Even then, she couldn’t take me all the way. They didn’t allow cars, or we weren’t sure where to go, or something. I got on a Kaiser shuttle, and ended up at the hospital—but as a chaplain, not a patient. There was a huge group of us in training, milling around and asking questions, and nobody knew what to do.
I think you can see what I’ve been going through. Lizette’s hugs and laughter are real. (The driving is other people.) I haven’t asked her for anything other than her time, and the liturgy last Friday, which she was more than happy to do. The community’s been great—and it was she who reminded me that they know me, love me, can walk through this with me. I feel like I’m falling to pieces, with all the details I have to take care of. My best friend is coordinating (and doing, mostly) my care for the summer; I only have to get through the next three weeks. But even though I’m swimming in support, my body and I are really in this alone.
The chaplain thing may be related to this blog. It’s work I haven’t done in real life, and wouldn’t know how to do if I were dropped into it. But I know that this conscious witness is teaching. Someone came up to me in chapel, and talked to me about the things I’m teaching them. It was really an incredible compliment. (She also said she was afraid to inundate me, and I said, Please—I told the school for a reason, and I need support.)
I worry a little, that I’ve set myself up as some kind of an example. I don’t have any idea what I’m doing. I got the diagnosis, then the reprieve from the worst, and the knowledge that I’m going to be sick and incapacitated anyway—even as I’m unspeakably grateful for being alive. I told her thank you, and I don’t remember what else. But I was thinking, “You would also live through this, the best way you knew how.” The only exceptional thing I’m doing is writing about it.
She went somewhere else for lunch, and I walked back toward the refectory alone. I’ve been really wound up, even with the reprieve. I was thinking to myself, “You’ve known your body’s clean, for almost a week—why are you still so wiggy?” [This has NOT come from anybody else.] The answer’s easy: you don’t go where I’ve been, and not be.

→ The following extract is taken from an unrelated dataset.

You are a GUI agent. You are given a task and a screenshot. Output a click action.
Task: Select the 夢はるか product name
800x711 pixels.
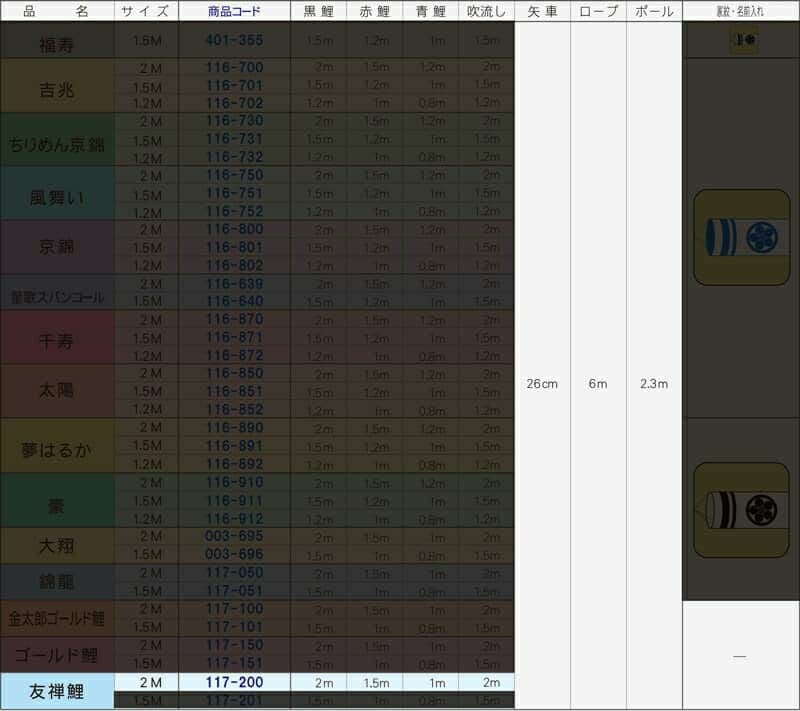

This is a spinning-teacup ride. Your world changes so fast that you can’t keep up, and keeps changing. I’m okay, if I’m rested. Yesterday sucked rocks on toast. I woke from a nightmare at 3:30 in the morning. My mind started racing, and I stayed awake. I tried to take a nap, later, and couldn’t. It’s not even existential mind-races. I’m thinking about everything I need to get done, before my surgery next week.
I e-mailed my online instructor, in the morning, about incompletes, dates and deadlines. I now don’t have to finish my final paper until 8/1, because we know I’ll be sick at least through June. (I won't be randomized until the end of this month. Yes, that not knowing is stressful.) He wrote back, “It sounds like you’re really well organized about this!” I could have kissed him. I feel just like that dream image: incoherently dressed, notes everywhere, losing track of everything. This, even with all the grace that school has given me. There’s just so much little stuff, and some big. And I know that what doesn’t get done before the 12th, likely won’t. After that PET scan, I’ll be fully in riddance-of-cancer mode. And I will need to be.
I was excused from my morning class, because I had a horrible headache. I went to school in the afternoon, because I really wanted to. And was fine for the first half. The group I’d been assigned to, and had worked with until the diagnosis, was presenting our project involving a fictitious inner-city parish, Catholic church, and coffee house down the street. They kept us all in stitches; I couldn’t stop laughing. Class right now for me is community. It’s staying in touch. I need care, one-on-one, and my friends and faculty have been good about that. I also need to be where I can be more-or-less normal, part of the whole.
I should have gone home at the break. I was really tired, later—and when someone flashed the lights for our attention and it set off my headache again, I snapped. I ended up crying, walking out of class, and coming back. I wrote an apology to my faculty, afterward, and asked for coping tips. She gave me some good ones, and here they are. I’ve bulleted them for mental Post-Its:
• Don't push yourself.
• Make sure you eat well and keep your body moving – it will help the sleep.
• Small doses of all things.
• And do fun stuff!
Not bad to remember when I’m well, really. Particularly if you’re reading this, and going through something similar—these all point to being gentle with yourself. Another teacher wrote me earlier, “Take walks. Breathe. Focus on God’s love for you.”
Let yourself be where you are.
It’s 7 and I’m really hungry; being up a lot of the night will do that. I’m going to stop, and have breakfast.
Peace to all, and know that your touch and e-mails make a difference. I started to say that my body is betraying me; in truth, it and I need lots of love. I deeply appreciate my friends for sticking closer. Thank you.